Sprinkled throughout are 17 small towns named for landowners, men of the church and historical characters. Among them are Bethulie, Edenburg, Fauresmith, Jacobsdal, Luckhoff, Petrusburg, Phillipolis, Reddersburg, Rouxville, Smithfield, Springfontein, Trompsburg and Zastron.
Trompsburg, a centre of merino sheep-farming, is the seat of administration. Two other towns, Koffiefontein and Jagersfontein, are diamond-mining centres.
Xhariep revels in big blue, unpolluted skies, religious and historical sites and some fascinating geographical features.
Look out for
Capital city architecture – Bloemfontein has historical buildings by the dozen, many of them reflecting the sandstone architecture of the late 19th century. The institutions that line President Brand Street are good examples. See the City Hall, the Ou Raadsaal, the Literature Museum and the Supreme Court of Appeal.
Naval Hill – This hill is a source of pride to residents of Bloemfontein. It offers great views of the town and its slopes are the location of the Franklin Game Reserve. An observatory at the top has been converted into a theatre.
Ladybrand – This town, from where the sandstone to construct the Union Buildings in Pretoria was mined, packs a lot into limited space. In its vicinity are rock art sites, two locations where important dinosaur fossils were found, and Modderpoort, an Anglican Mission Station that also contains the grave of the legendary Basotho prophet, Mantsopa.
Maria Moroka Game Reserve – This national park, which includes the Groothoek Dam, is found at the foot of the Thaba Nchu Mountain and contains zebras, eland, red hartebees, black wildebeest, springbok, blesbok and white rhino. An eight-kilometre hike through the park is popular with tourists and yields good birding. Alternately, game drives under the guidance of a ranger can be taken.
Zastron – Situated between the Caledon and Orange Rivers, Zastron boasts a number of natural features. The Eye of Zastron is a hole in a large sandstone ridge on Aasvoëlberg or Vulture Hill, looming over the town. The Hippopotamus Cave takes its name from numerous hippo paintings on its rocks created by the San, while on the Glen Rosa Farm there’s a cave with a San frieze five meters high. Two dams in the town’s environs offer recreation – Eeufeeskloof and Montagu. The Manyaputi Nature Reserve in also located here.

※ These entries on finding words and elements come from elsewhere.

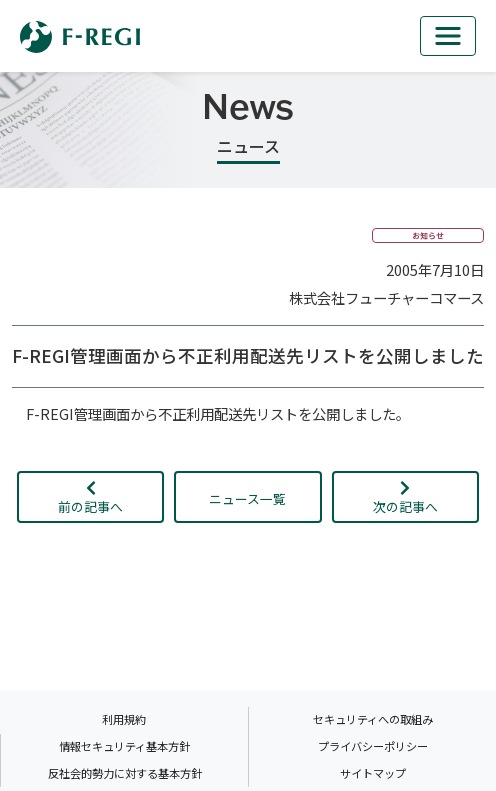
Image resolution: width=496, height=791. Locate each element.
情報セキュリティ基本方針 (124, 746)
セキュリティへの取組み (373, 719)
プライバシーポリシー (373, 746)
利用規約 (124, 719)
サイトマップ (373, 773)
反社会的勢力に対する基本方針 (125, 773)
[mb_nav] (448, 36)
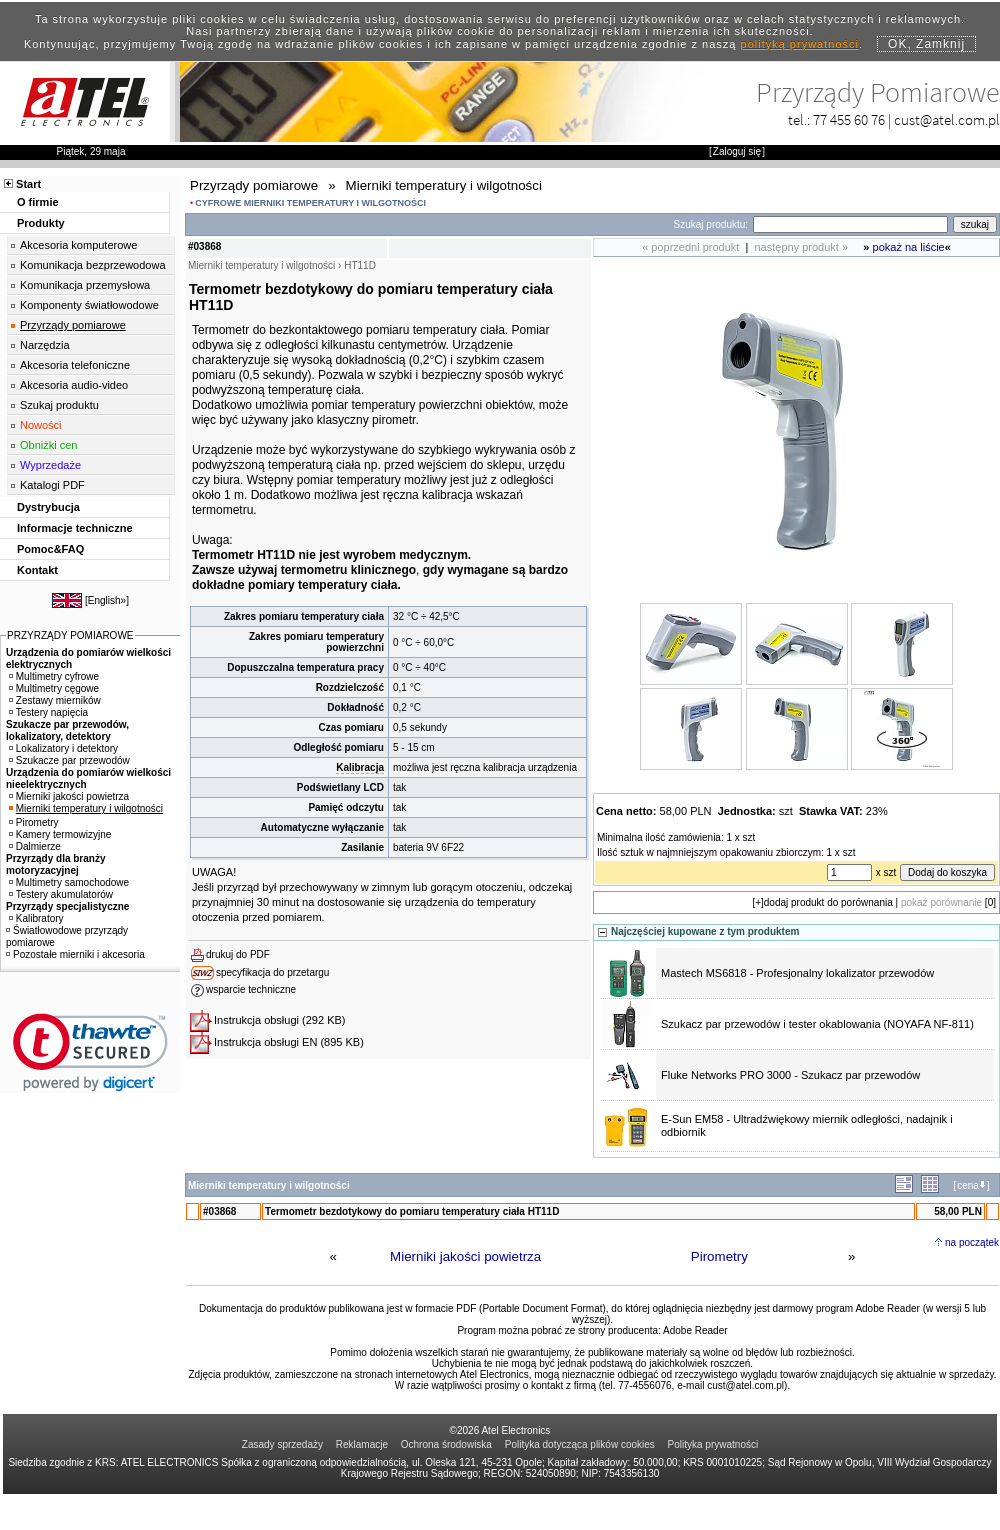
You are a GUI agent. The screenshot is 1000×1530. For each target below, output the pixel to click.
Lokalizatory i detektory (63, 748)
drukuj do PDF (238, 954)
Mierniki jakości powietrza (465, 1256)
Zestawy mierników (55, 700)
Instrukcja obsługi (256, 1020)
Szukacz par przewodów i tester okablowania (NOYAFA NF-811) (817, 1024)
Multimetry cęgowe (54, 688)
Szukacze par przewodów (69, 760)
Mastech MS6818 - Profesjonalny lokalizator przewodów (797, 973)
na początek (972, 1242)
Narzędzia (45, 345)
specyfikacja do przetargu (272, 972)
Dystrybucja (48, 507)
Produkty (41, 223)
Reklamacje (362, 1444)
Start (28, 184)
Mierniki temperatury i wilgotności (86, 808)
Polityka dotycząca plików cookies (580, 1444)
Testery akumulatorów (61, 894)
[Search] (850, 224)
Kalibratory (36, 918)
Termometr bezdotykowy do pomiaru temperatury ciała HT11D (412, 1211)
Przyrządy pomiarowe (73, 325)
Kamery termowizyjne (60, 834)
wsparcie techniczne (251, 989)
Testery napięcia (48, 712)
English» (107, 600)
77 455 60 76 (849, 119)
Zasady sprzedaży (282, 1444)
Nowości (41, 425)
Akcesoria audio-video (74, 385)
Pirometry (719, 1256)
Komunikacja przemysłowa (85, 285)
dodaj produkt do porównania (828, 902)
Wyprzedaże (50, 465)
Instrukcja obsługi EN (265, 1042)
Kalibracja (360, 767)
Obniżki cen (48, 445)
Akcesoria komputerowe (78, 245)
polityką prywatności (800, 44)
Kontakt (37, 570)
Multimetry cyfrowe (54, 676)
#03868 (219, 1211)
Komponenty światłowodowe (89, 305)
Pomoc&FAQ (50, 549)
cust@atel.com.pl (947, 119)
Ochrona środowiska (446, 1444)
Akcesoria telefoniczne (75, 365)
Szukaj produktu (59, 405)
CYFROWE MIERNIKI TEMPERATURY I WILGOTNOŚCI (310, 203)
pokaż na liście (909, 247)
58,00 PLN (958, 1211)
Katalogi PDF (52, 485)
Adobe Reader (695, 1330)
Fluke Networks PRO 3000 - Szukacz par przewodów (790, 1075)
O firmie (38, 202)
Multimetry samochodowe (69, 882)
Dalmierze (35, 846)
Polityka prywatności (713, 1444)
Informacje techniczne (75, 528)
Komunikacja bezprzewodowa (93, 265)
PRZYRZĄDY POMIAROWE (70, 635)
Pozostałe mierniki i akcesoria (75, 954)
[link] (90, 1052)
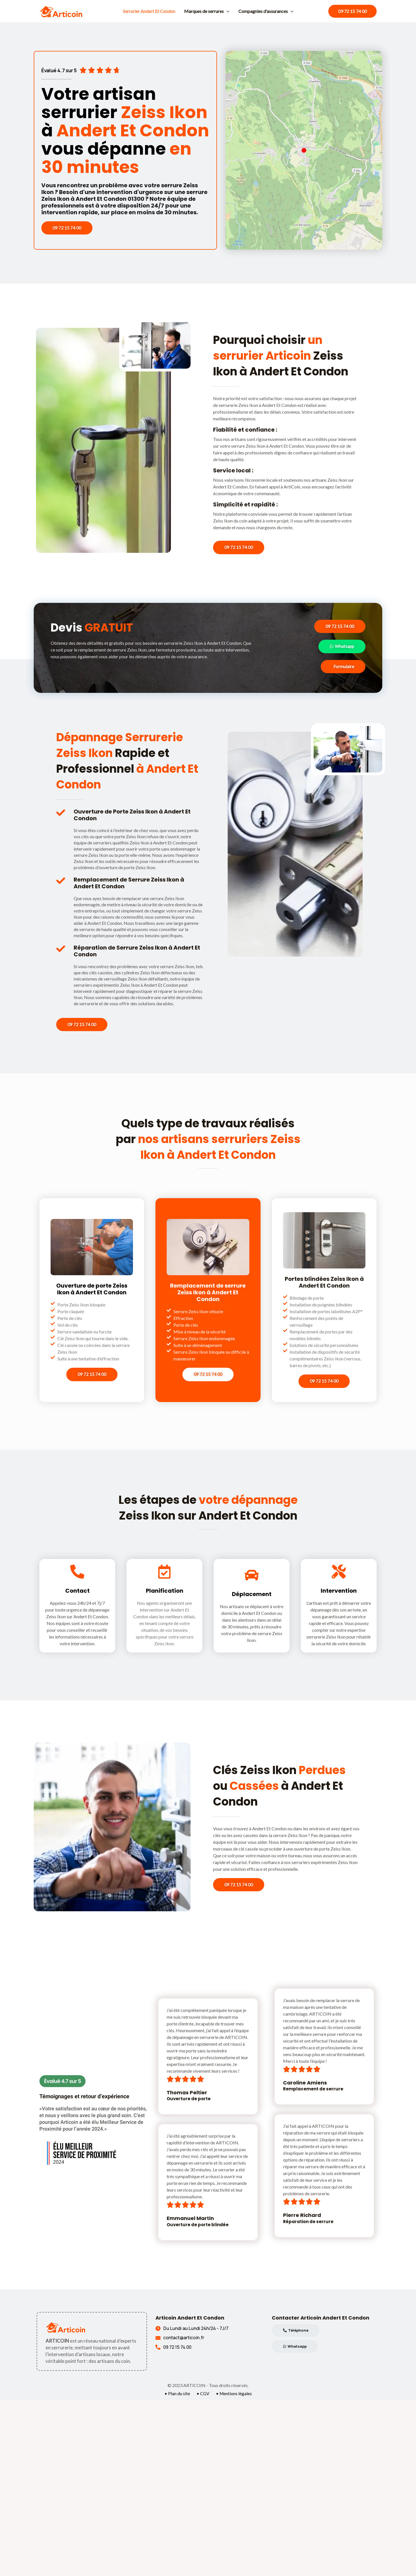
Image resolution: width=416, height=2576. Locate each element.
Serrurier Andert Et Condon (149, 11)
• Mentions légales (234, 2394)
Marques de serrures (206, 11)
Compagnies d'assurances (265, 11)
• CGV (202, 2394)
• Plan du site (176, 2394)
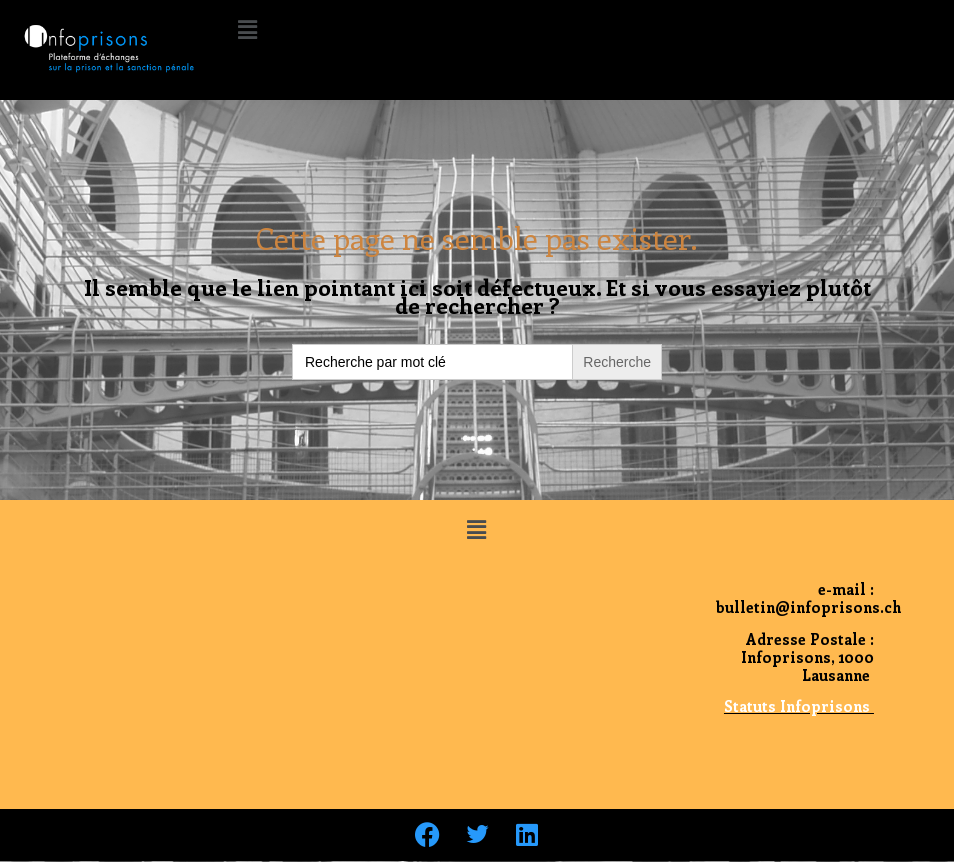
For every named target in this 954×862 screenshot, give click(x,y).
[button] (247, 29)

Tiger Canyons Breeding Project – On the farm, Tiger Canyons, wildlife specialist John Varty is undertaking an experiment to breed free-ranging, self-sustaining tiger populations in the wild, outside Asia. Visitors can take a game drive in a 4x4 vehicle, adapted for their safety, in order to see the tigers at close range.
Letsatsi Game Lodge – This reserve is located near Smithfield on the road to Bethulie and offers game drives, horse rides and hiking. Both chalet and tented accommodation is available. There are also conference facilities. Buffalo, eland and black wildebeest are some of the game stocked.
Jagersfontein’s diamond heyday - In the 1890s, diamond mining in Jagersfontein yielded two notable gems, the 972-carat Excelsior diamond and the 637-carat Reitz diamond. Digging came to an end in the late 1960s, but one can still visit the old mine where the diamond rush started. The Open Mine Museum makes an interesting tour, or one can hike the Diggers Groot Gat Trail, a 35-kilometre walk over three days.
Oude Kraal Country Estate and Spa is a great place for good food and wine. The Colonial Restaurant offers six-course dinners and the food is legendary.